Mas mais (e porventura mais importante ainda): contrariamente ao que sucede com
a decisão que confirma a Acusação do Ministério Público, única que este Tribunal
considerou já ter carácter meramente provisório, o saneamento do processo,
também ele constante do Despacho de Pronúncia, não é lá objecto de qualquer
revisão.
É certo que no artigo 311.°, n.° 1, do Código de Processo Penal, se prescreve
que o Presidente do Tribunal do Julgamento, uma vez recebidos os autos, se
pronuncia “sobre as nulidades e outras questões prévias ou incidentais que
obstem à apreciação do mérito da causa”.
No tocante a este particular, deve notar-se, no entanto, que se é verdade, por
um lado, que a lei estipula aí um novo saneamento do processo por parte do
Tribunal a que seja cometido o julgamento, não é menos verdade, por outro, que
daí não resulta, de forma alguma, uma “dupla valoração” no sentido de esse mesmo
Tribunal poder rever e alterar a decisão proferida quanto a nulidades e questões
prévias decididas pelo Juiz de Instrução Criminal.
Com efeito, em ponto algum da nossa lei processual penal, se acha prevista a
possibilidade de o Tribunal do Julgamento rever e muito menos revogar a decisão
proferida em sede de pronúncia pelo Juiz de Instrução Criminal quanto às
nulidades e questões prévias e incidentais.
Não obstante a formulação da lei não ser porventura a mais feliz, afigura-se
claro, pelo menos, ao aqui Recorrente, que o legislador terá querido acautelar
duas situações: i) por um lado, a possibilidade de às nulidades e às questões
prévias incidentais já conhecidas pelo Juiz de Instrução Criminal virem
posteriormente a sobrevir outras que possam e devam ser, desde logo, conhecidas
pelo Tribunal do Julgamento, e ii), e, por outro, que, nos casos em que por não
ter sido requerida a instrução, seja, ainda assim, feito o saneamento do
processo.
O dispositivo ínsito no sobredito artigo 311.°, n.° 1, do Código de Processo
Penal, não se perfila, pois, como uma instância de recurso, assegurada pelo
Tribunal do Julgamento, relativamente ao juízo proferido pelo Juiz de Instrução
Criminal quanto às nulidades e outras questões prévias e incidentais no âmbito
do saneamento que preliminarmente deve ter lugar no âmbito da instrução.
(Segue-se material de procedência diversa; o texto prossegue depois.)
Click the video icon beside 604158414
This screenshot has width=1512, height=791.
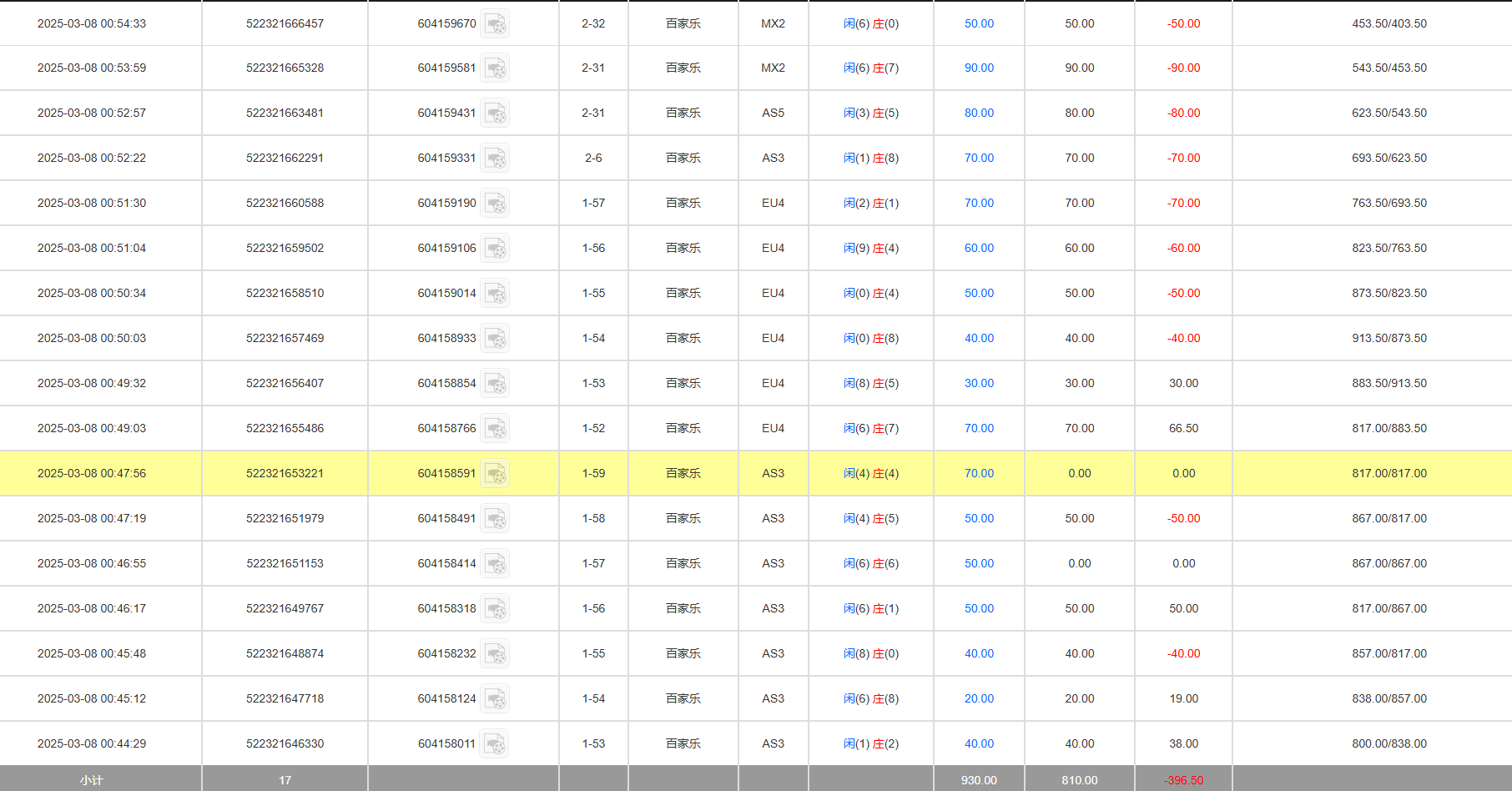pos(496,564)
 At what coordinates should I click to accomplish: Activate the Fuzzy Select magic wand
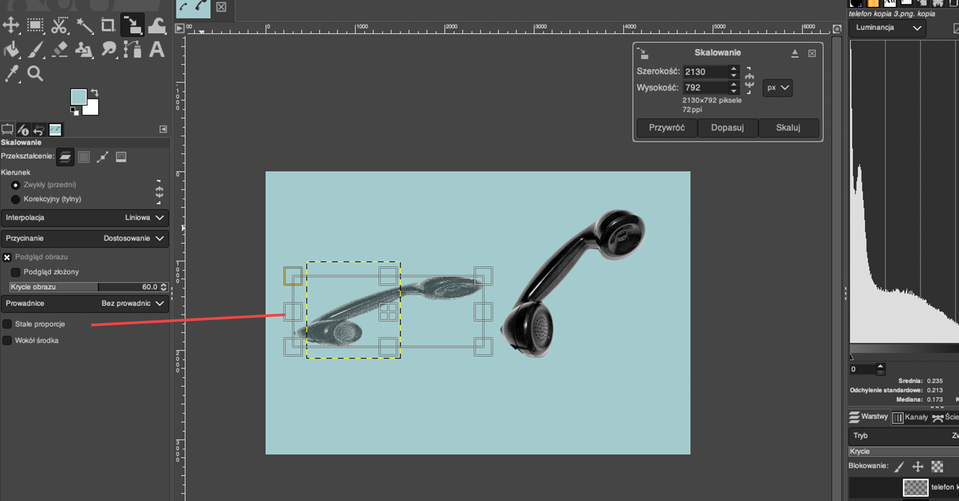point(84,24)
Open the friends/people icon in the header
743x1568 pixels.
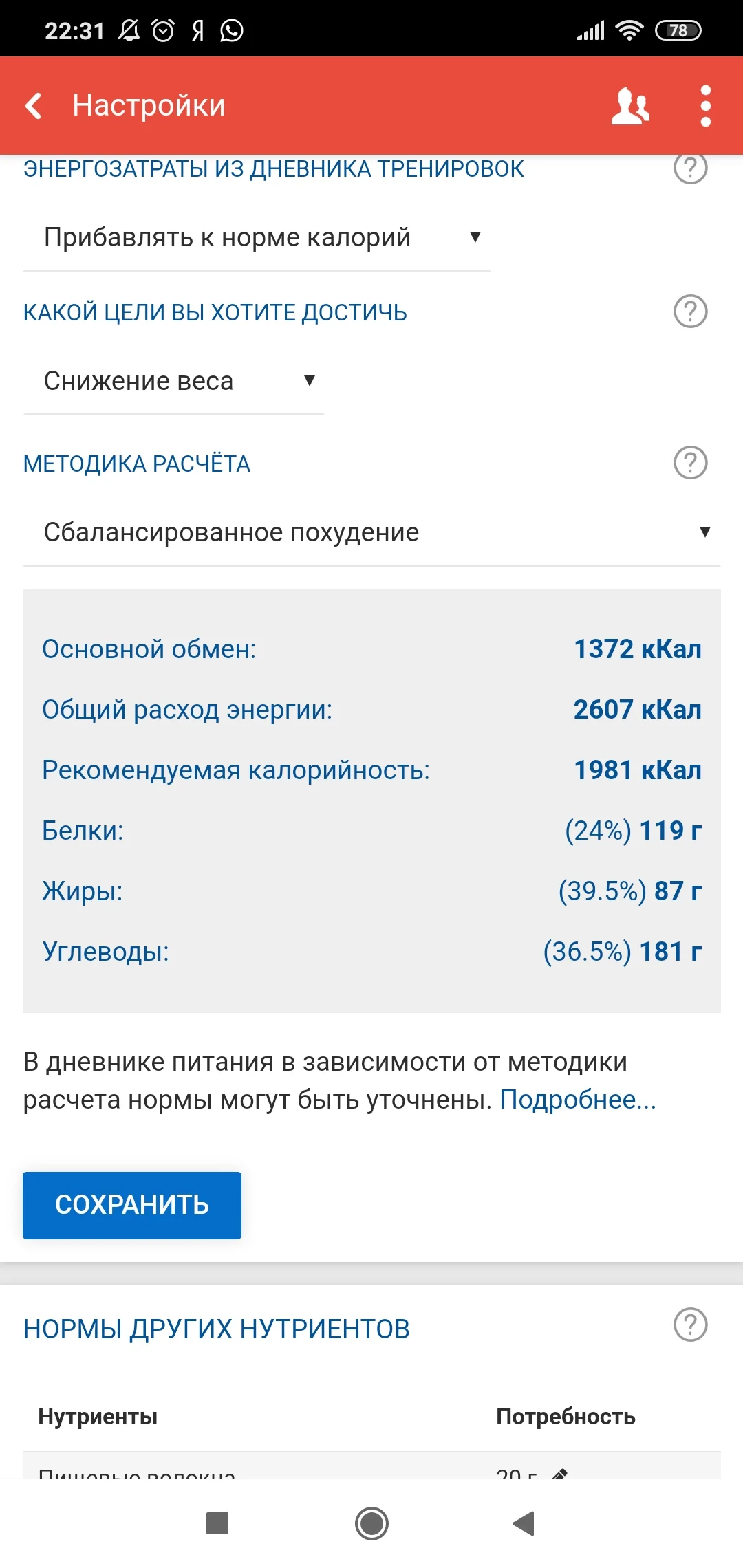(630, 105)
Quer isto dizer que, no caso sub judice, as nulidades respeitantes à prova
recolhida no Inquérito, ao próprio Inquérito e à Acusação foram já
definitivamente decididas pelo Juiz de Instrução a quem, por força do disposto
no artigo 308°, n.° 3, do Código de Processo Penal, coube fazer, desde logo e
com força de caso julgado formal, o saneamento do processo.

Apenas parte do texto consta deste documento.